▶ **To do**
Exactly the lines below, starting with the one containing "Instruction: Click the" and going on through the one containing "Viewport: 638px width, 523px height.", must be reproduced, both ends included, and no pictures with them.

Stored data:
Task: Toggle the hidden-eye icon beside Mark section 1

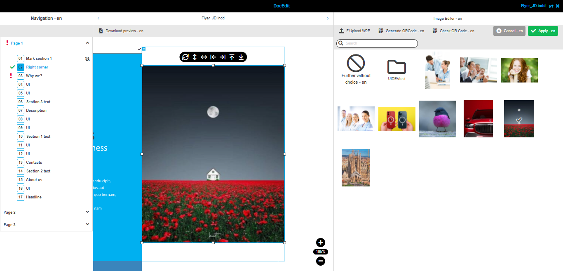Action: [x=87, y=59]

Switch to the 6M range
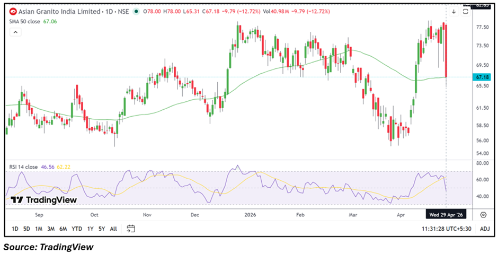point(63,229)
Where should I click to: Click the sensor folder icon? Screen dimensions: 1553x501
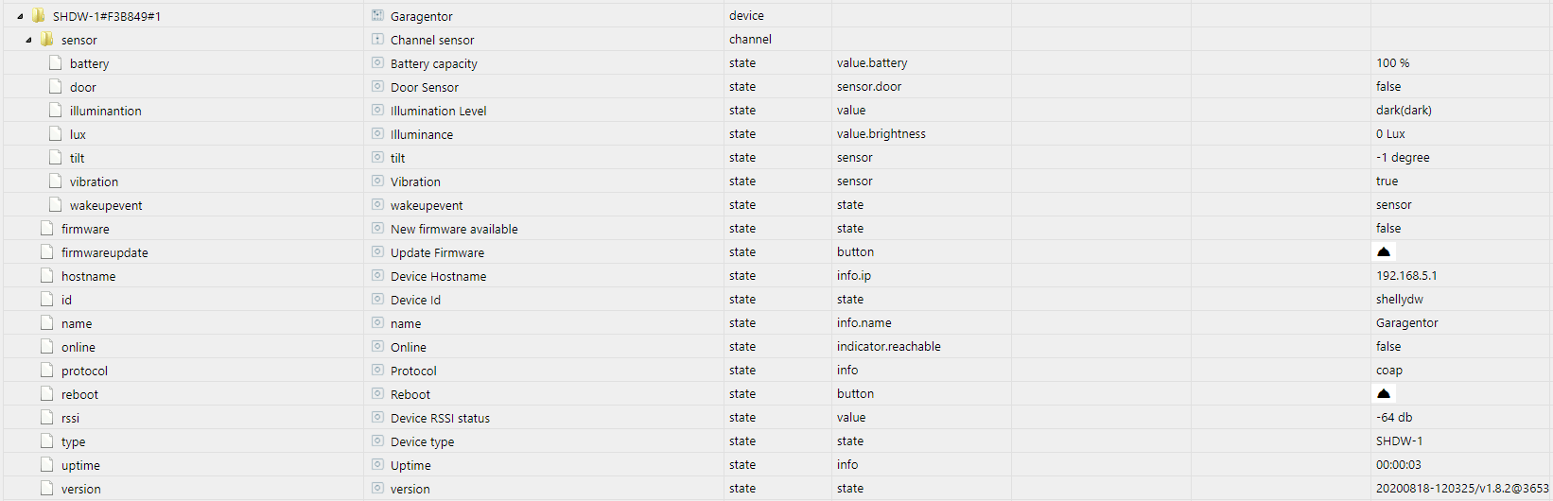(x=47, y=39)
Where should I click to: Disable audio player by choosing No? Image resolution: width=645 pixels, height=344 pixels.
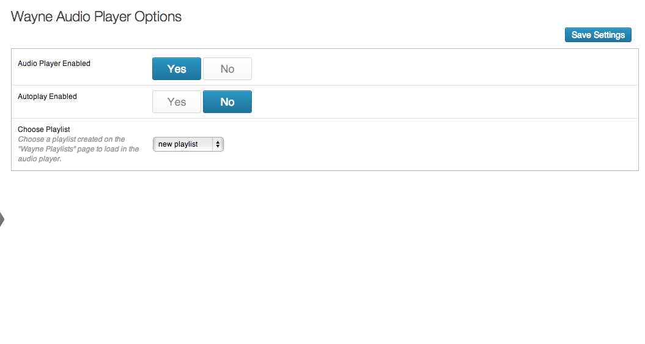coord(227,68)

--

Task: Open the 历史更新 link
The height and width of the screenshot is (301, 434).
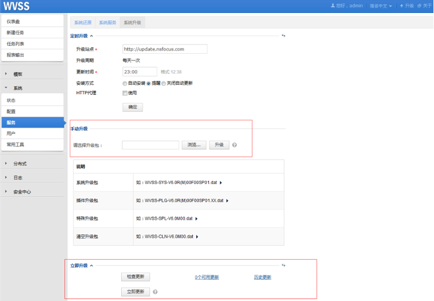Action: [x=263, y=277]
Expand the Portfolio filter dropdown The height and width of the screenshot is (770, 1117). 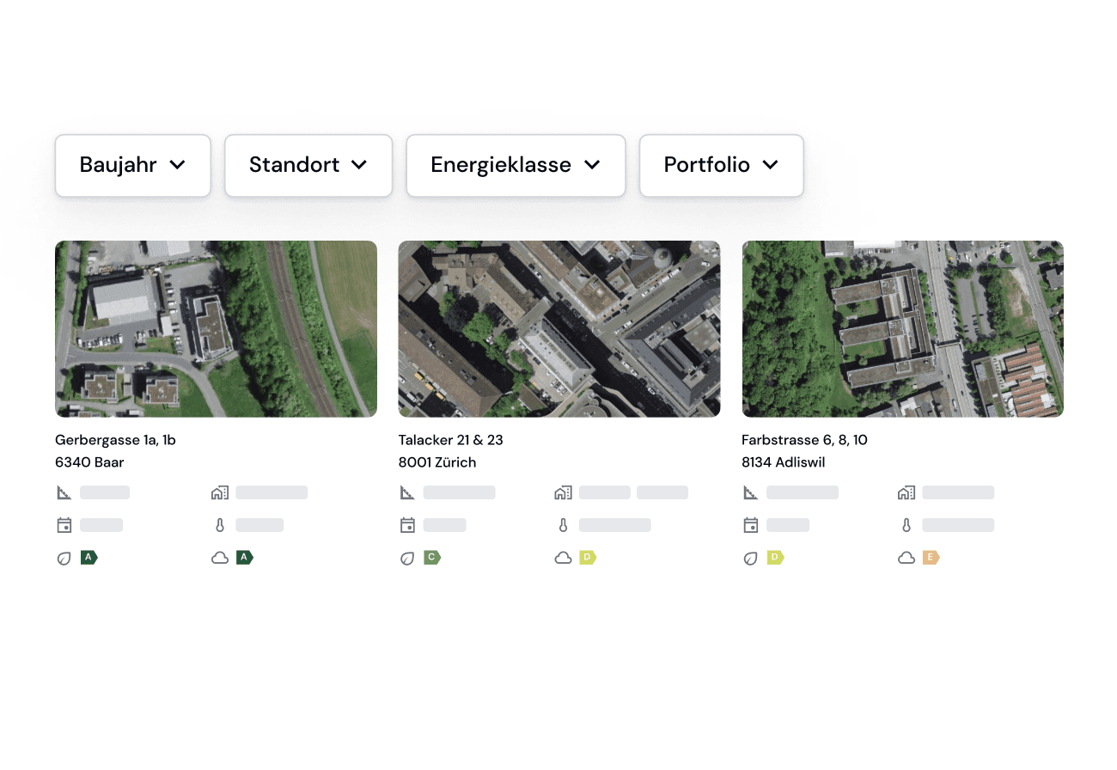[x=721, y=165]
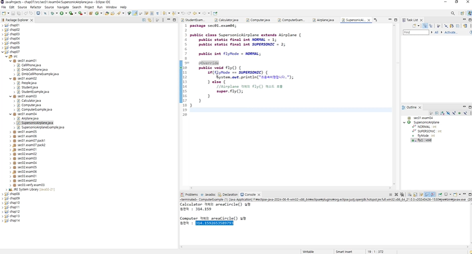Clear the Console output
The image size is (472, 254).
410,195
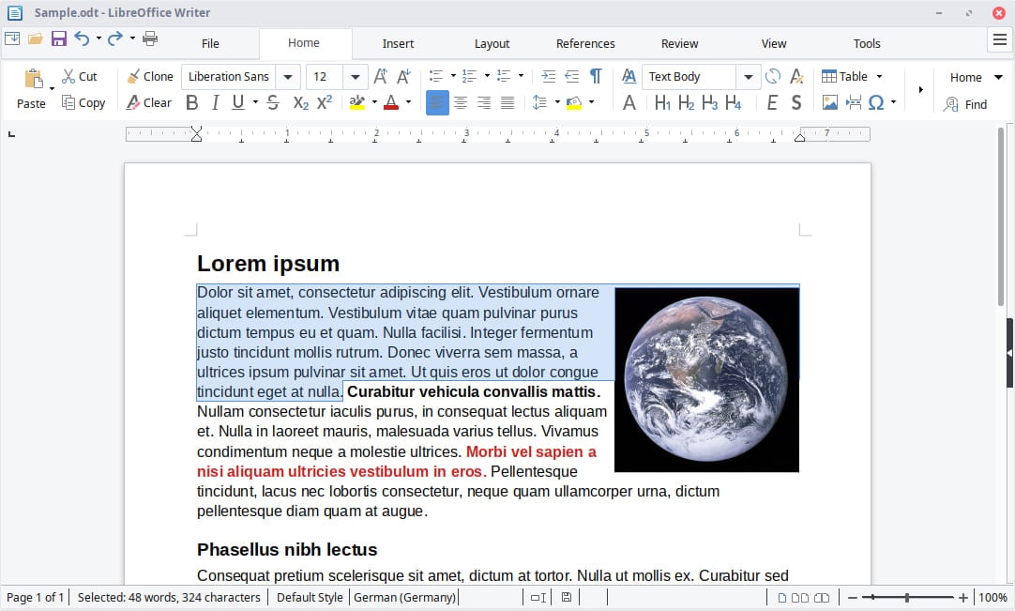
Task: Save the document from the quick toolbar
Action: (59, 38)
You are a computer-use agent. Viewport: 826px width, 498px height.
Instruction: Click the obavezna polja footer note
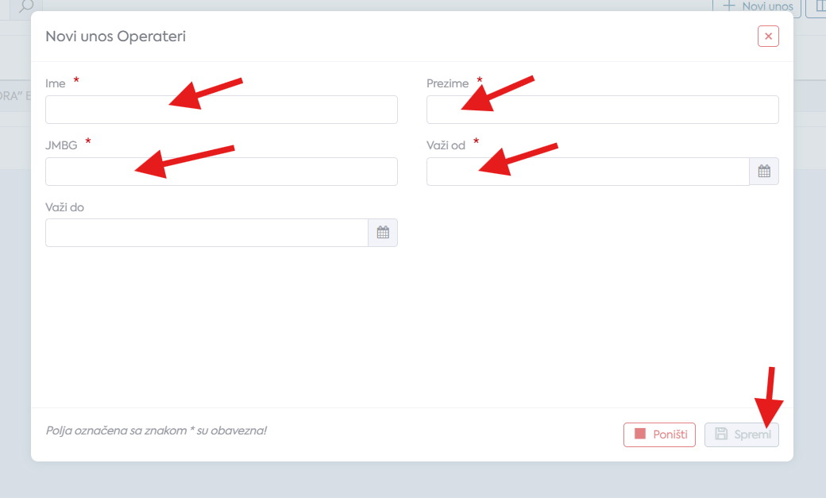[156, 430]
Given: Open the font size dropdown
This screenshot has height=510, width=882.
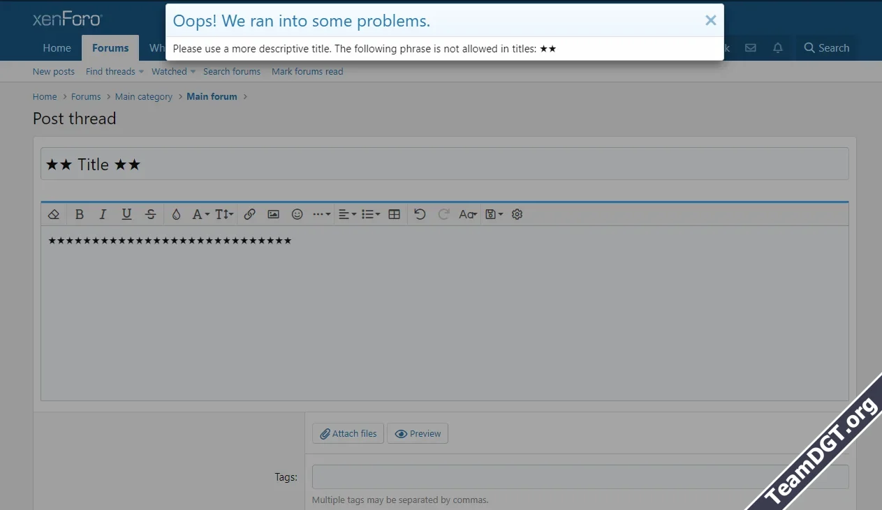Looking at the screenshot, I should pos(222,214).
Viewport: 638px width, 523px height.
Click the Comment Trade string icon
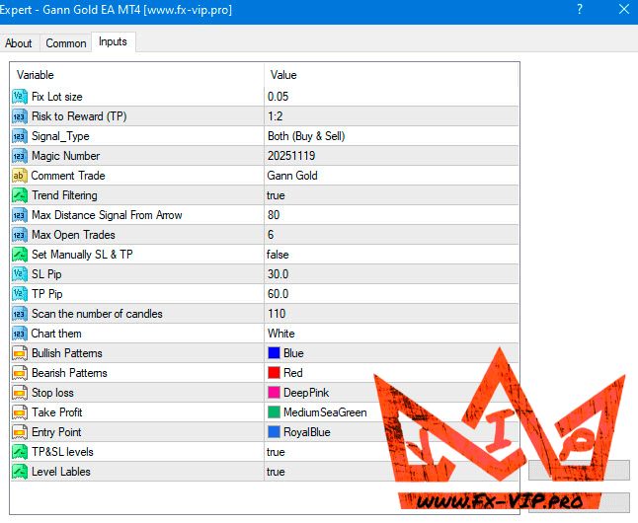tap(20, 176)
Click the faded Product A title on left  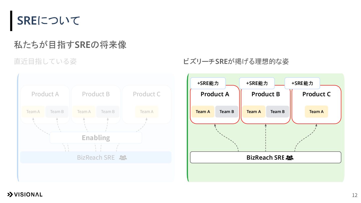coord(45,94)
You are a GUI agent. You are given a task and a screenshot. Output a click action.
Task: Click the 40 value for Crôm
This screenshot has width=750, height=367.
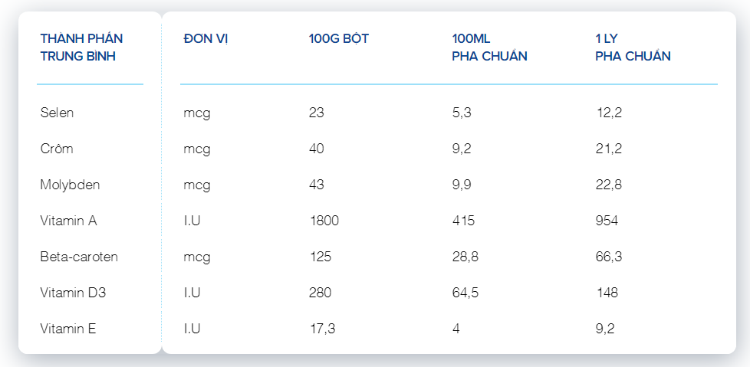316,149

▶ **Reply to the exercise**
Instruction: Click the obavezna polja footer note
[156, 430]
Given: Open the font size dropdown
This screenshot has height=510, width=882.
Looking at the screenshot, I should pos(222,214).
Viewport: 638px width, 523px height.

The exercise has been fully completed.